= Nancy L. Schwartz Memorial Lecture =

The Nancy L. Schwartz Memorial Lecture is a series of public lectures held every year by the Kellogg Department of Managerial Economics and Decision Sciences of Northwestern University.

Nancy Lou Schwartz was the Morrison Professor of Decision Sciences. She was also the Kellogg School's first female faculty member appointed to an endowed chair. Schwartz became a part of Kellogg in 1970, chaired MEDS as well as served as director of the school's doctoral program until her death in 1981. To date, sixteen out of the thirty-four speakers held or have gone on to win a Nobel Memorial Prize in Economic Sciences.

==Lectures==
===1983 - 1989===
- Reinhard Selten (Nobel Laureate 1994). Evolution, Learning, and Economic Behavior.
- Truman F. Bewley. Knightian Uncertainty.
- Robert E. Lucas, Jr.,(Nobel Laureate 1995). On the Mechanics of Economic Development.
- Robert J. Aumann (Nobel Laureate 2005). Cooperation, Rationality, and Bounded Reality.
- Menachem E. Yaari.

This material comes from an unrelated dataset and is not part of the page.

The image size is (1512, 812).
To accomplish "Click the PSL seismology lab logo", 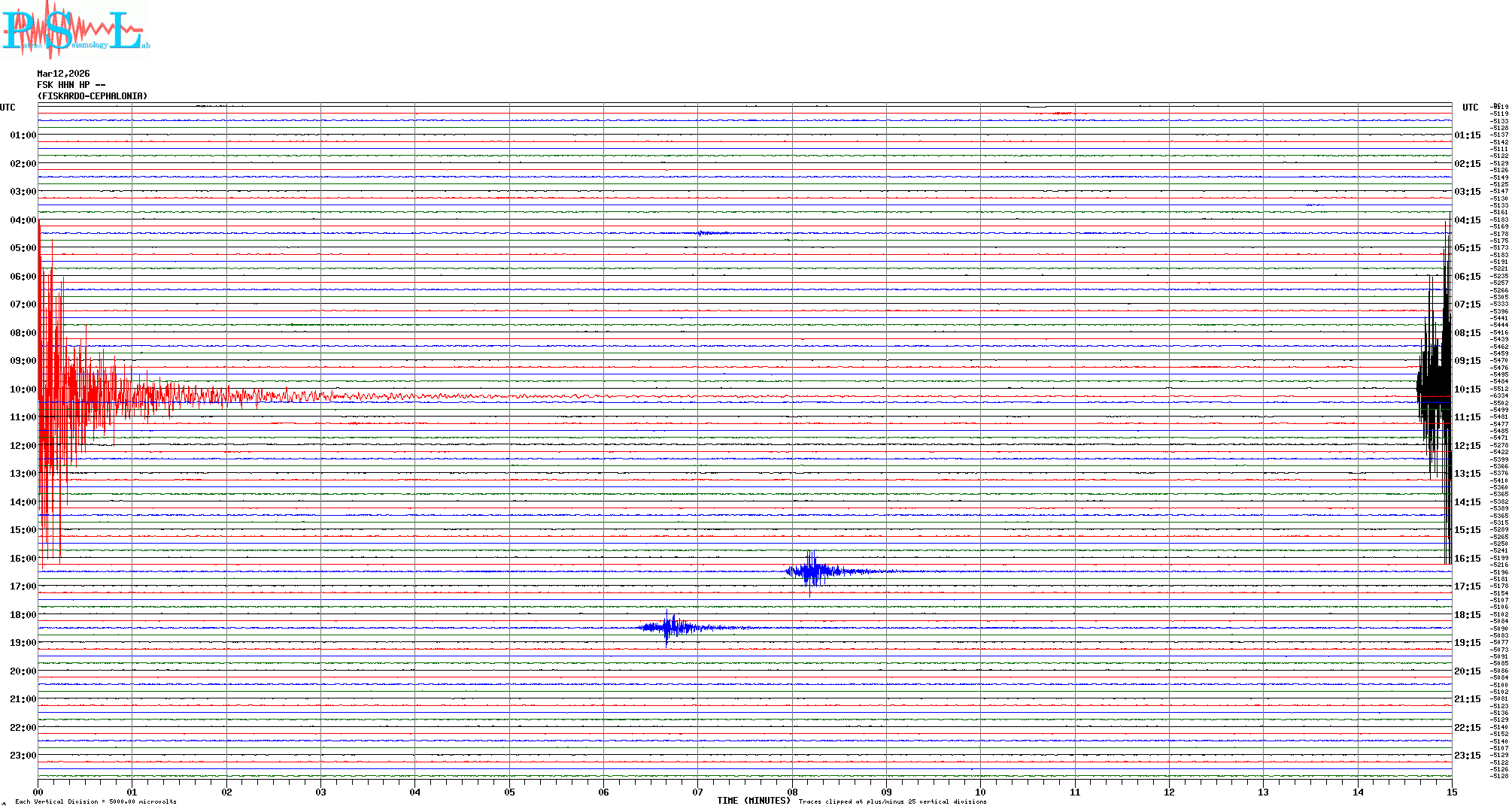I will click(75, 29).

On the Role of 'Dutch Books' in the Theory of Choice Under Risk.
- Andreu Mas-Colell. On the Theory of Perfect Competition.
- Hugo Sonnenschein. The Economics of Incentives: An Introductory Account.

===1990 - 1999===
- Joseph E. Stiglitz. (Nobel Laureate 2001). The Theory of Bankruptcy in Modern Capitalism.
- Ariel Rubinstein. Topics in Language and Economics.
- David M. Kreps. Anticipated Utility and Dynamic Choice.
- Nancy L. Stokey. Shirtsleeves to Shirtsleeves: The Economics of Social Mobility.
- Roy Radner. Economic Survival.
- Robert B. Wilson (Nobel Laureate 2020). Negotiation With Private Information: Litigation and Strikes.
- Peter A. Diamond (Nobel Laureate 2010). Issues in Social Insurance.
- Kenneth J. Arrow (Nobel Laureate 1972). Information and Returns to Scale.
- Gary S. Becker (Nobel Laureate 1992). On Habits, Addictions, and Traditions.
- Vernon L. Smith (Nobel Laureate 2002). Experimental Economics: Behavioral Lessons for Theory and Microeconomic Policy.

===2000 - 2009===
- Drew Fudenberg. Learning in Games.
- Roger B. Myerson (Nobel Laureate 2007). On the Foundations of Social Institutions.
- Matthew Jackson. Social Structure, Segregation, and Economic Behavior.
- Robert C. Merton. (Nobel Laureate 1997). How to Pursue Both Comparative Advantage and Efficient Diversification of Risk: An Application of Derivative Securities.
- John O. Ledyard. Information Markets.
- Daniel Kahneman (Nobel Laureate 2002). Psychology and Behavioral Economics.
- Bengt R. Holmstrom (Nobel Laureate 2016). Corporate Governance.
- Eric R. Maskin (Nobel Laureate 2007). How to Reduce Greenhouse Gas Emissions: An Application of Auction Theory.
- David Baron. Private Politics.
- Oliver Hart (Nobel Laureate 2016). Financial Contracting.

===2010 - 2019===
- Vincent P. Crawford. Puffery, Trickery, Rendezvous, and Reassurance: Nonequilibrium Models of Strategic Communication.
- Paul Milgrom (Nobel Laureate 2020). Prices and Auctions in Markets with Complex Constraints.
- Ehud Kalai. Chaos, Learning and Stability in Big Games.
- Colin Camerer. When Game Theory Predicts Surprisingly Well, and Why.
- Hal Varian. Predicting the Present with Search Engine Data.
- Jean Tirole (Nobel Laureate 2014). Laws and Norms.
- K. Daron Acemoglu (Nobel Laureate 2024). Why Nations Fail.
- Al Roth (Nobel Laureate 2012). Market Design.
- Susan Athey. Marketplaces, Intermediaries, and Product Quality.
- Stephen Morris. Taking Incomplete Information Seriously: The Misunderstanding of John Harsanyi.

=== 2020 - 2029 ===

- Avinash Dixit. Community-Based Organizations to Combat Corruption. (postponed)
- Philippe Aghion (Nobel Laureate 2025). Rethinking Capitalism Post-Covid: The Power of Creative Destruction.
- Dilip Abreu. Bargaining and Cooperation in Dynamic Games
- Darrell Duffie. The Resilience of the US Treasury Market
- Douglas Diamond. The Long and Short of Financial Development.